WHAT YOU NEED TO DO:
Print the entries underneath word for word, omitting whatever pictures they contain.

DATASET EXCERPTS:
▬▬▬▬▬▬▬▬▬▬

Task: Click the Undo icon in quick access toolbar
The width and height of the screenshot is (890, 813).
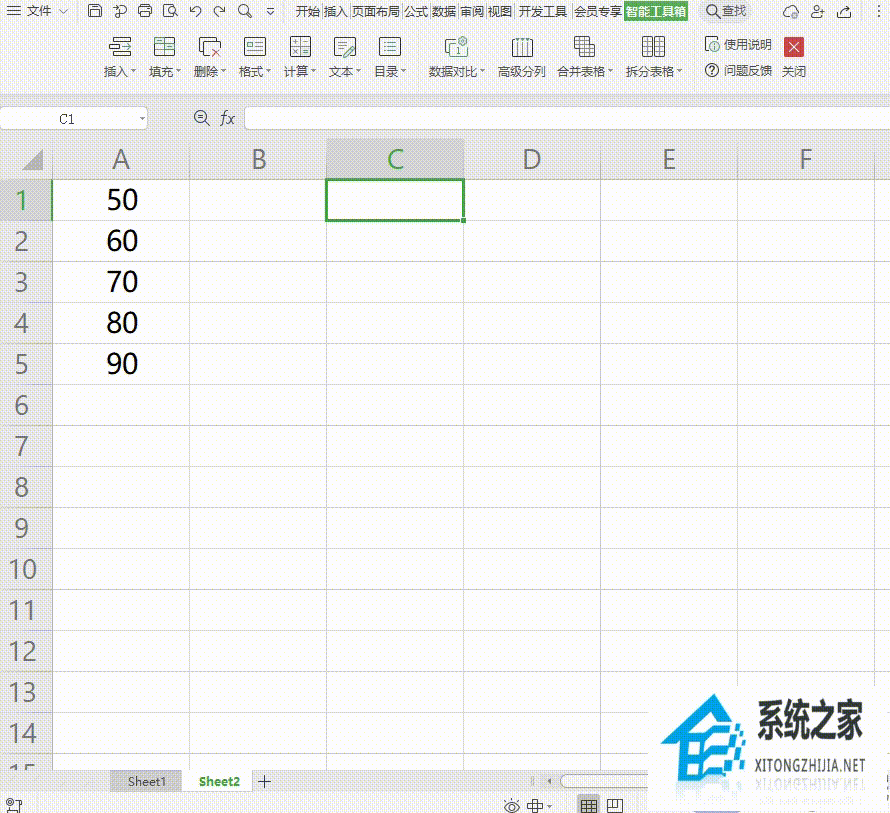Action: click(x=193, y=11)
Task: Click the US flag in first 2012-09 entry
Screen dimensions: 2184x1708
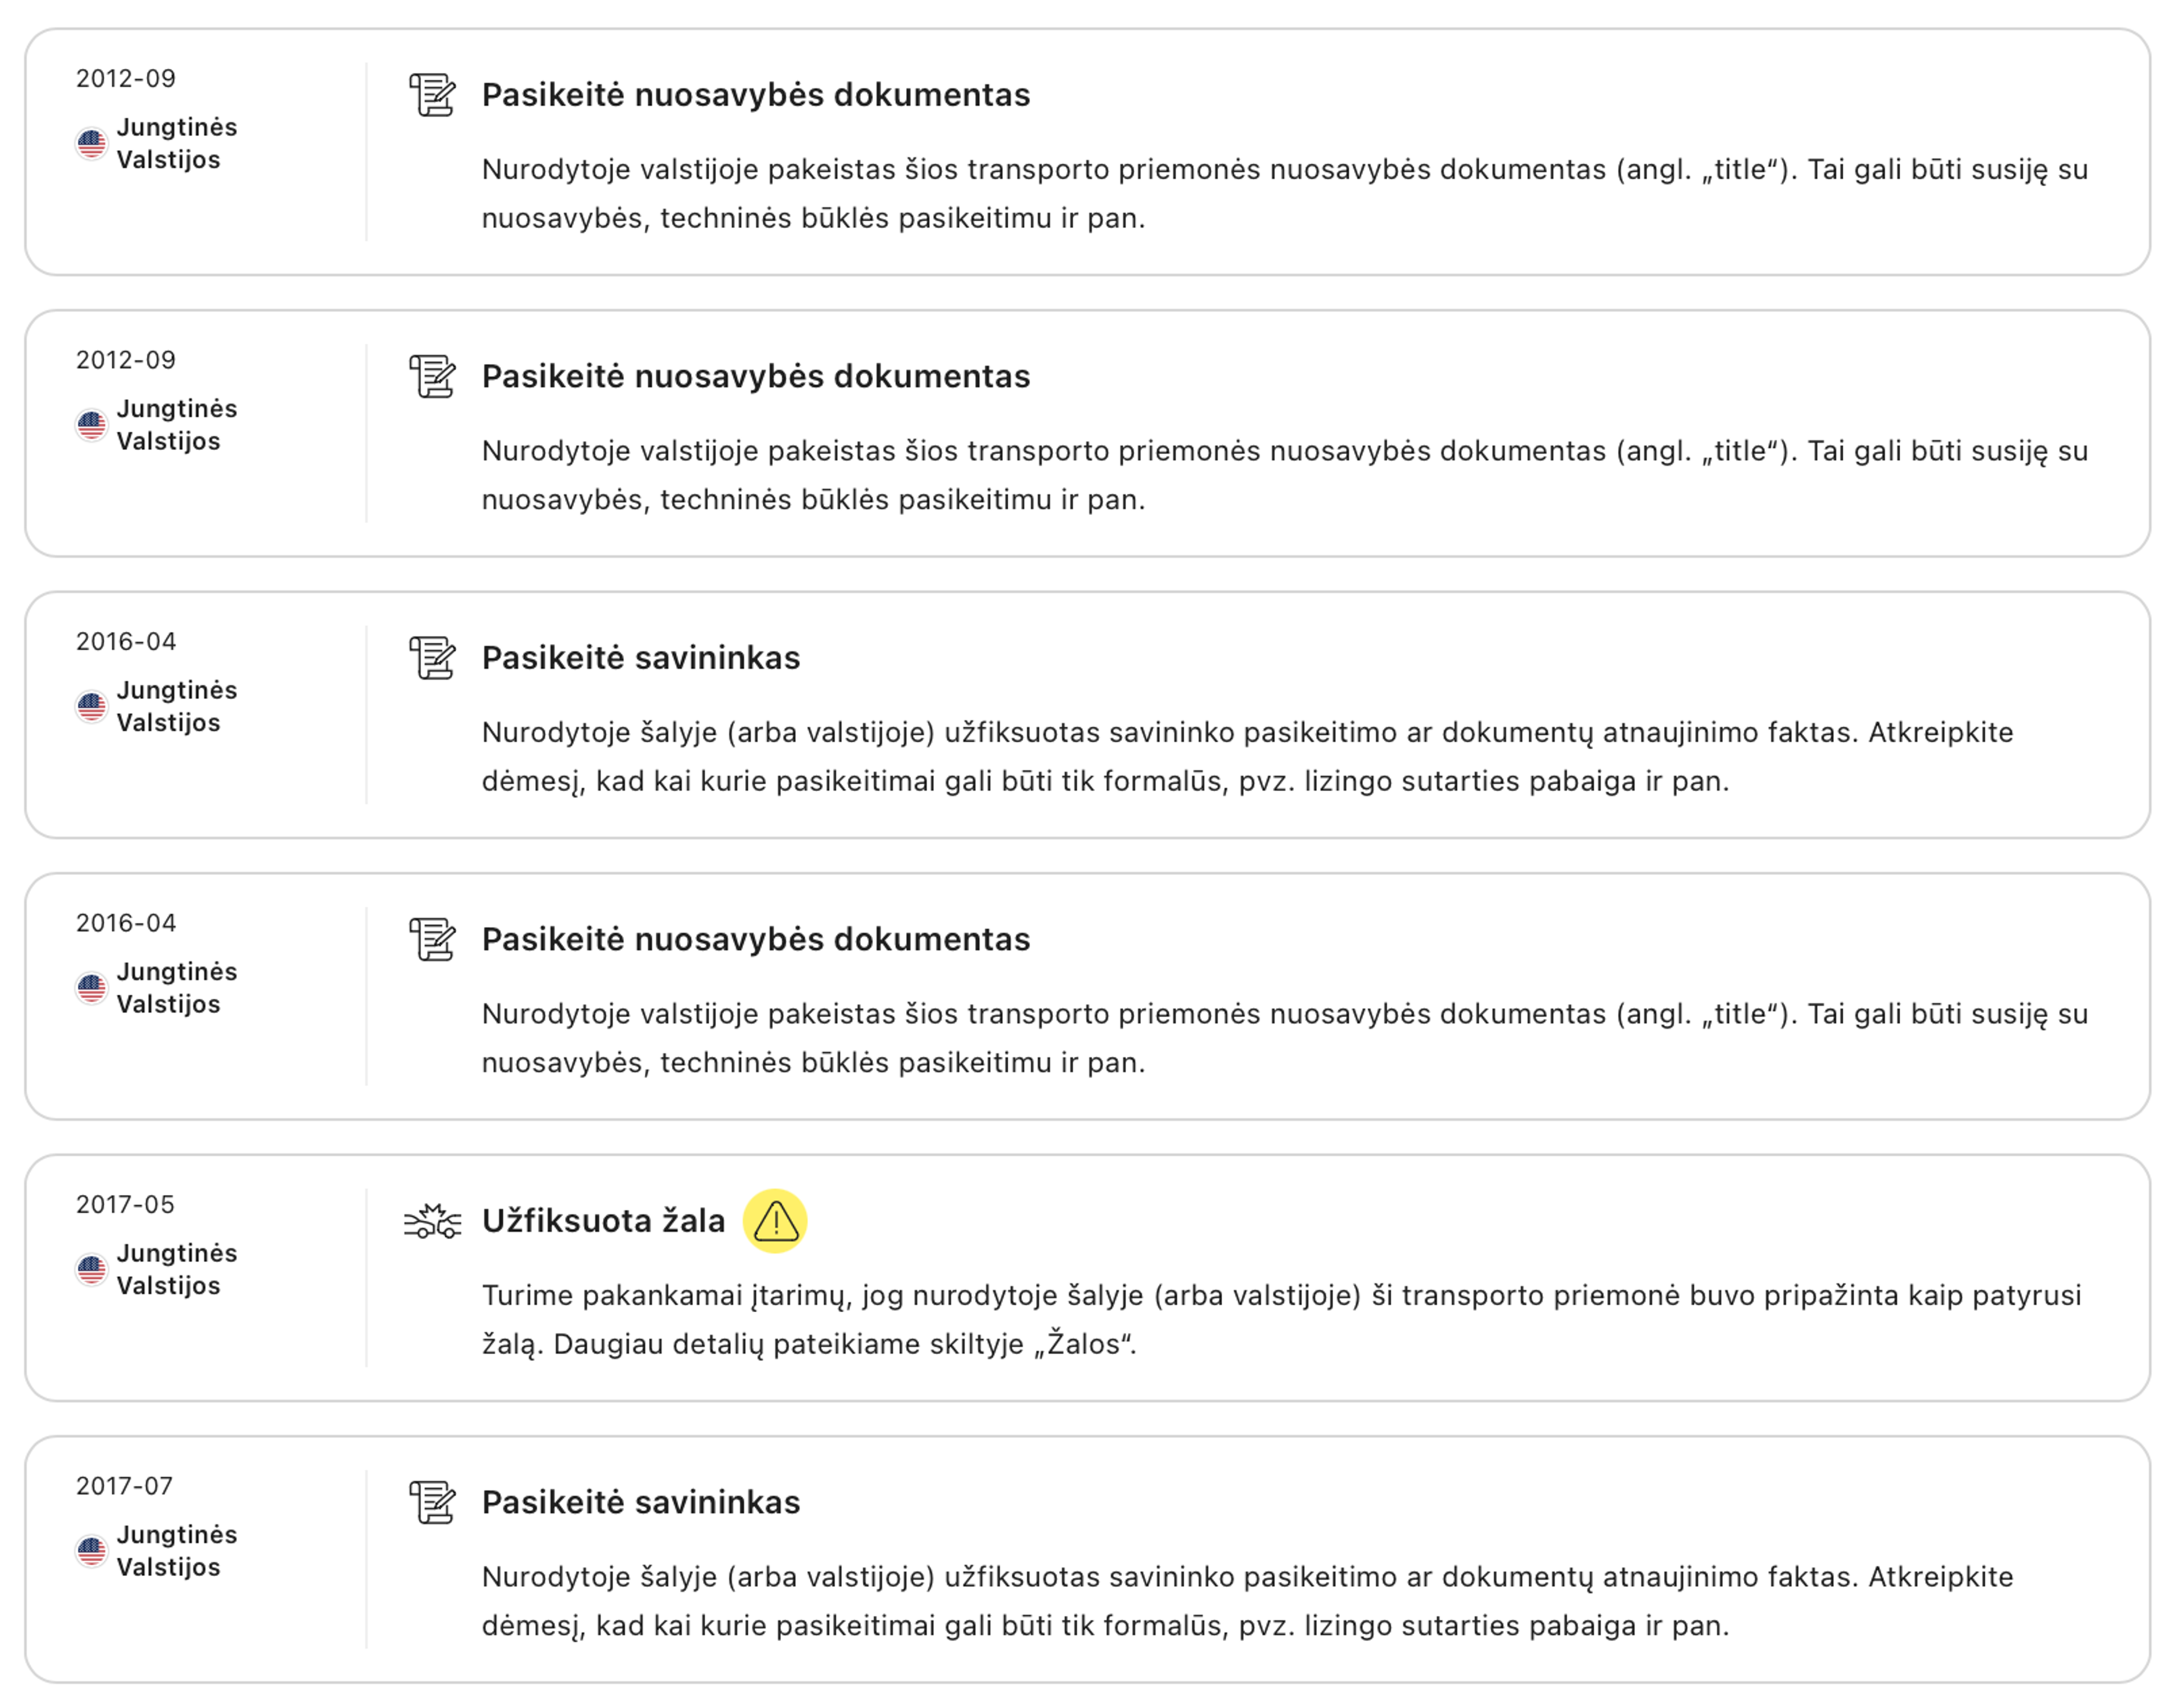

▬▬▬▬▬▬▬▬▬▬

SOLVED EXERCISE:
Task: Click the Undo icon in quick access toolbar
The width and height of the screenshot is (890, 813).
Action: click(x=193, y=11)
Task: Click the US flag in first 2012-09 entry
Screen dimensions: 2184x1708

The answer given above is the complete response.